OMV Petrom is a company in which Romanian shareholders hold over 42% of the shares (of which the Romanian state, through the Ministry of Energy, holds 20.7%, and 21.7% are owned by pension funds in Romania, to which are added almost 500,000 individual investors and other Romanian entities). OMV Aktiengesellschaft, one of the largest listed industrial companies in Austria, holds a 51.2% stake in OMV Petrom, and the remaining 6.4% are held by other foreign investors. Of the total shares of OMV Petrom, 28.1% represents the free float on the Bucharest Stock Exchange and the London Stock Exchange.
OMV Petrom is the largest contributor to the state budget, with approximately 39 billion euro in taxes and dividends paid between 2005 and 2022. During the same period, the company invested approximately 17 billion euro. In 2022, the taxes paid by OMV Petrom ensured 7% of Romania's tax revenues.
Since 2007, OMV Petrom has included corporate responsibility principles into its business strategy. Between 2007 and 2022, the company has allocated around 120 million euro to develop communities in Romania, focusing on environmental protection, education, health, and local development.
On July 29th, 2020, OMV Petrom announced its support for the recommendations issued by the Task Force on Climate-related Financial Disclosures (TCFD) regarding risks and opportunities on climate change. OMV Petrom annually reports on the progress made in implementing these recommendations.
About OMV Aktiengesellschaft
With Group sales revenues of EUR 62 bn and a workforce of around 22,300 employees in 2022, OMV is amongst Austria’s largest listed industrial companies.
In Chemicals & Materials, OMV through its subsidiary Borealis, is one of the world’s leading providers of advanced and circular polyolefin solutions and a European market leader in base chemicals, fertilizers, and plastics recycling. Together with its two major joint ventures – Borouge (with ADNOC, in the UAE and Singapore) and Baystar™ (with TotalEnergies, in the USA) – Borealis supplies products and services to customers across the globe. OMV’s Fuels & Feedstock business produces and markets fuels as well as feedstock for the chemical industry, operates three refineries in Europe, and holds a 15% stake in a refining joint venture in the UAE. OMV operates around 1,800 filling stations in nine European countries. In the Energy segment, OMV explores and produces oil and gas in the four core regions of Central and Eastern Europe, Middle East and Africa, North Sea, and Asia-Pacific. Average daily production in 2022 amounted to 392 kboe/d. Its activities also include the Low Carbon Business as well as the entire gas business.

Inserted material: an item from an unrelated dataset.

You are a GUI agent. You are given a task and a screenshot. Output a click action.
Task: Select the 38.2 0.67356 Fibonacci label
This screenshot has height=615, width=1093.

OMV intends to transition from an integrated oil, gas, and chemicals company to become a leading provider of innovative and sustainable fuels, chemicals, and materials, while taking a leading global role in the circular economy. By switching over to a low-carbon business, OMV is striving to achieve net zero in all three Scopes by 2050 at the latest.
OMV shares are traded on the Vienna Stock Exchange (OMV) and as American Depository Receipts (OMVKY) in the U.S.